● What is required
Copy the lines below word for word, leaving out the pictures.

Rows of pointing data
--- --- ---

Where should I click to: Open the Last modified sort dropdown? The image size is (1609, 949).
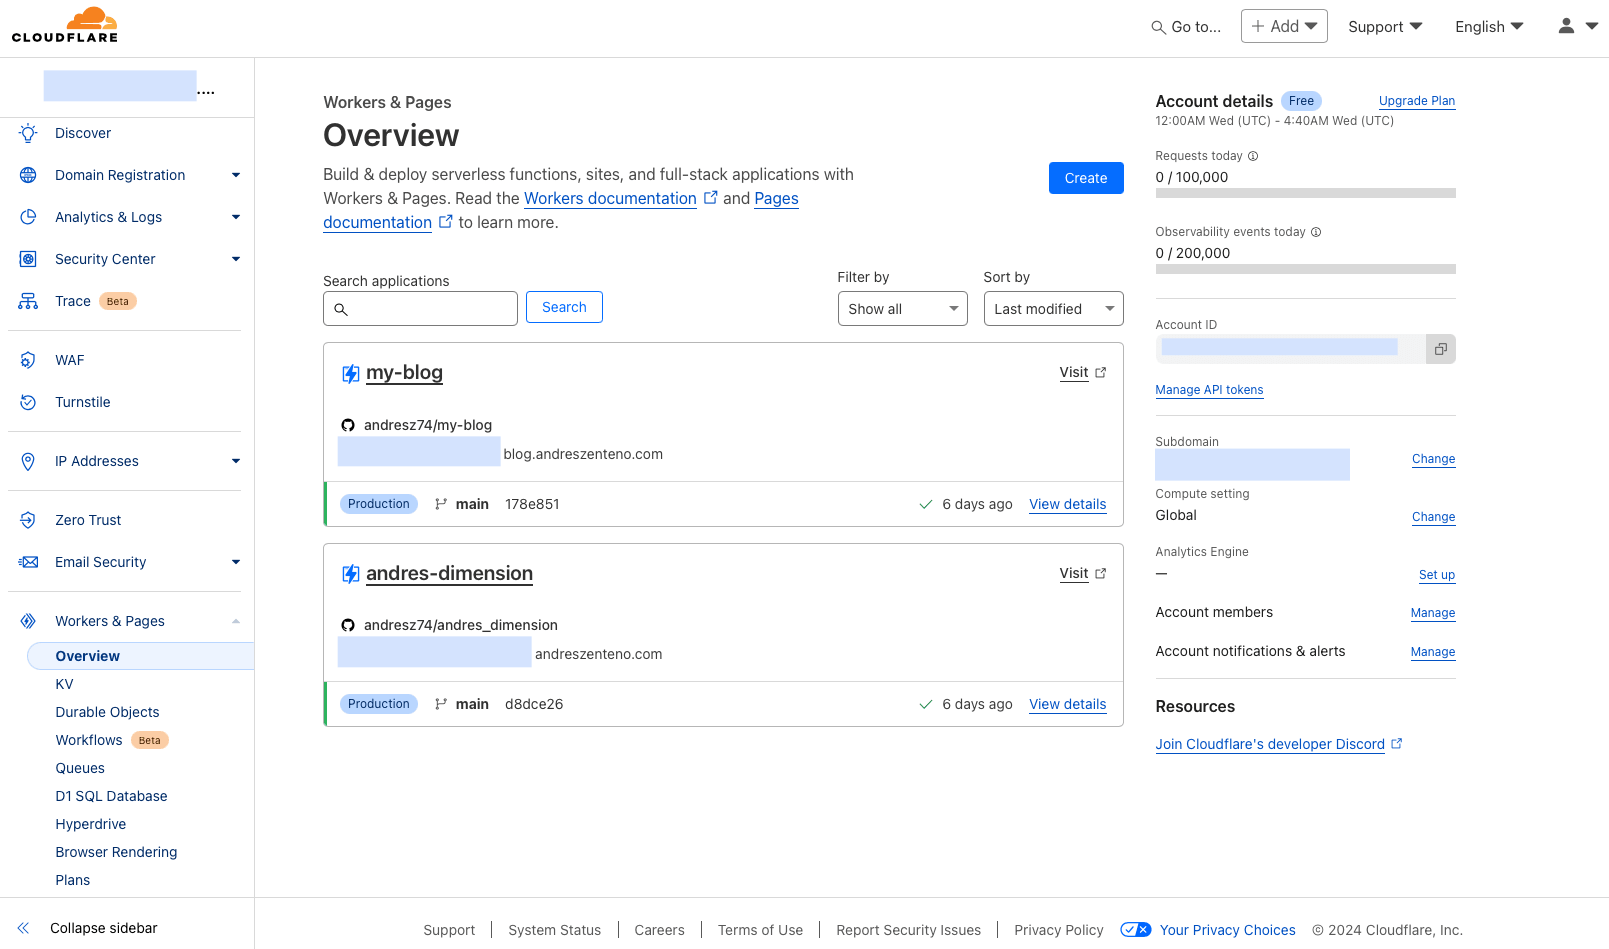[x=1052, y=308]
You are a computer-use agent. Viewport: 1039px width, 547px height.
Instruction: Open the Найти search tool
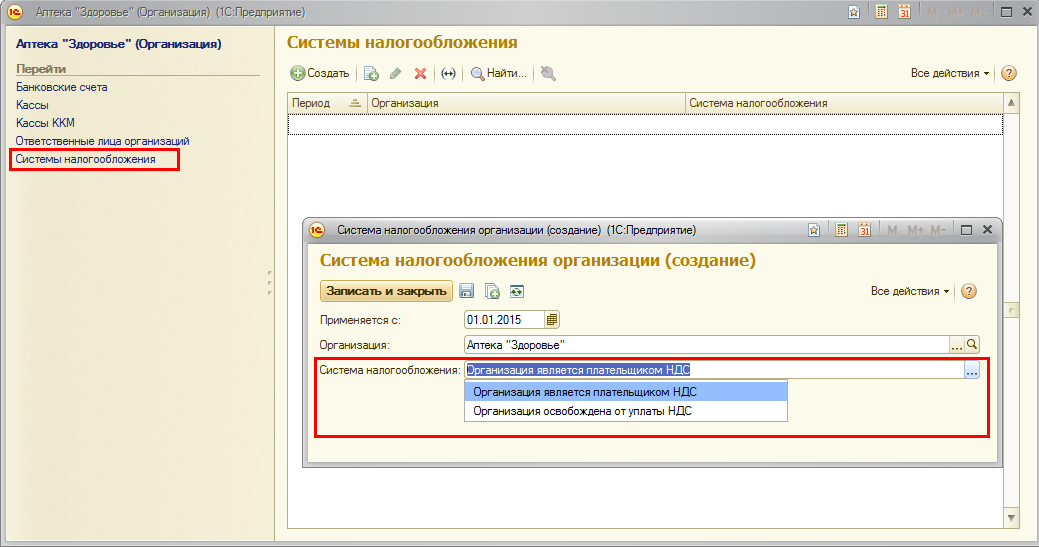[x=498, y=73]
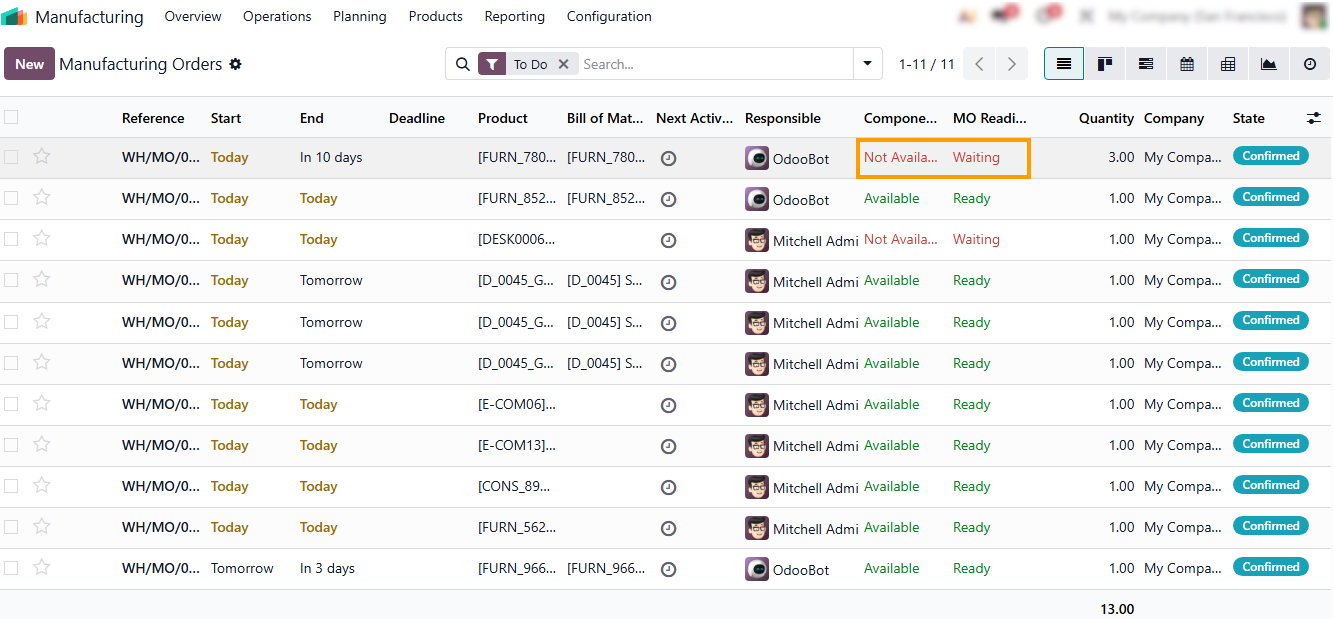Open the Planning menu
Screen dimensions: 1333x619
pos(359,16)
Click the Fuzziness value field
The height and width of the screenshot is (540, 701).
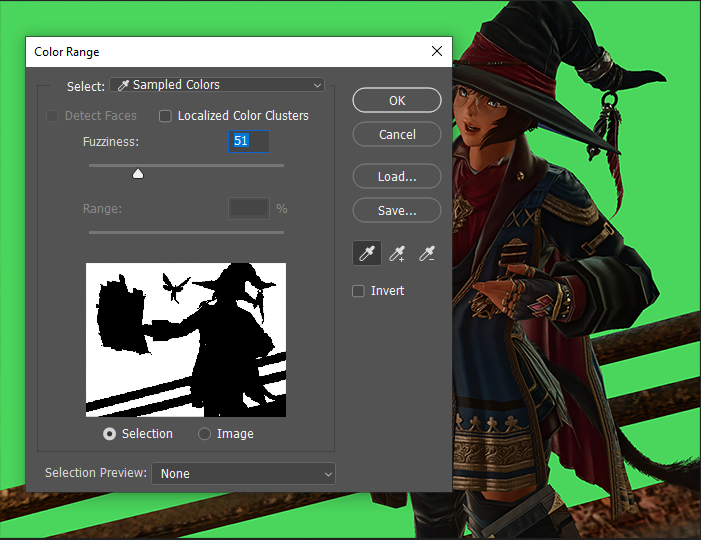point(248,142)
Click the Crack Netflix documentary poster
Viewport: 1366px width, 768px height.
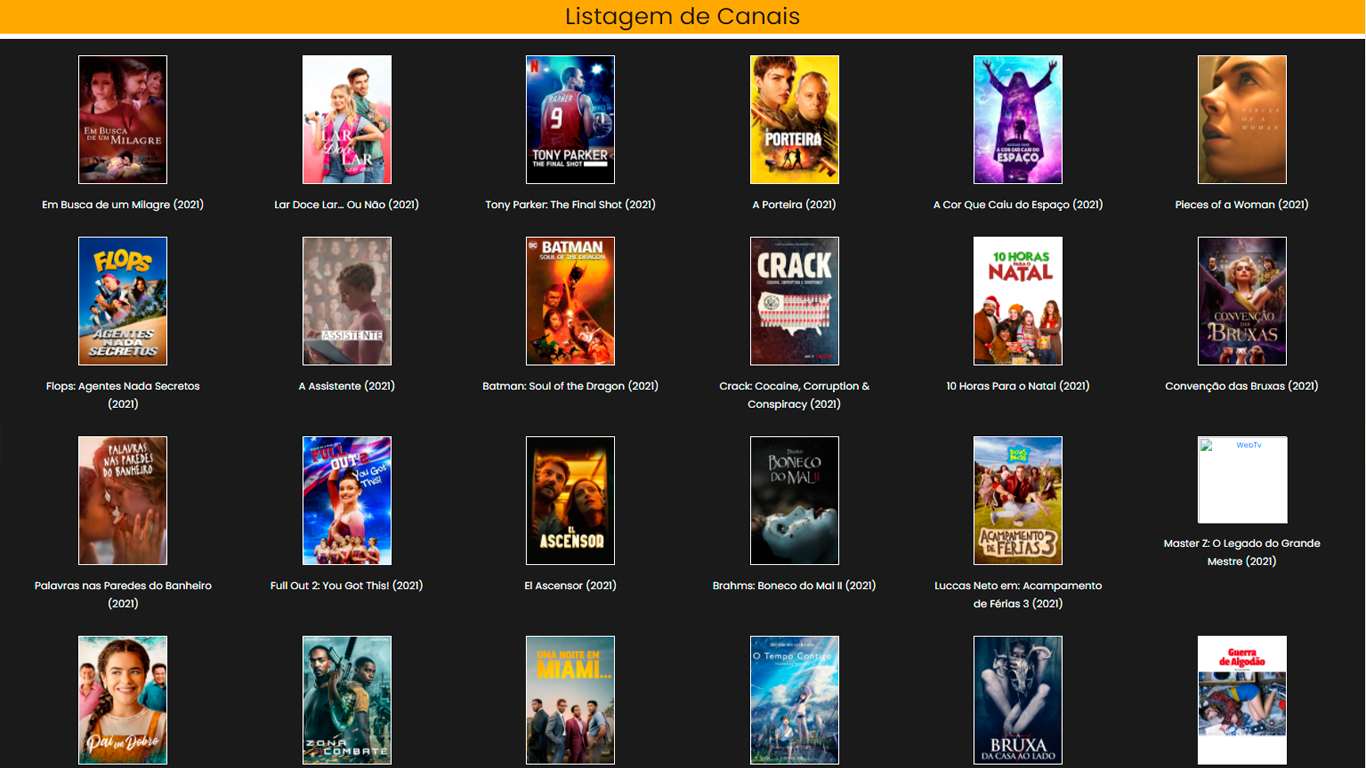(794, 301)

--- --- ---

● Result for this task
Where should I click to: Open the Last modified sort dropdown? The image size is (1609, 949).
[x=1052, y=308]
You are a computer-use agent. Viewport: 1039px width, 547px height.
Instruction: Open the Найти search tool
[x=498, y=73]
Open the Planning menu
Screen dimensions: 1333x619
pos(359,16)
Click the Fuzziness value field
The height and width of the screenshot is (540, 701).
point(248,142)
Click the Crack Netflix documentary poster
Viewport: 1366px width, 768px height.
(794, 301)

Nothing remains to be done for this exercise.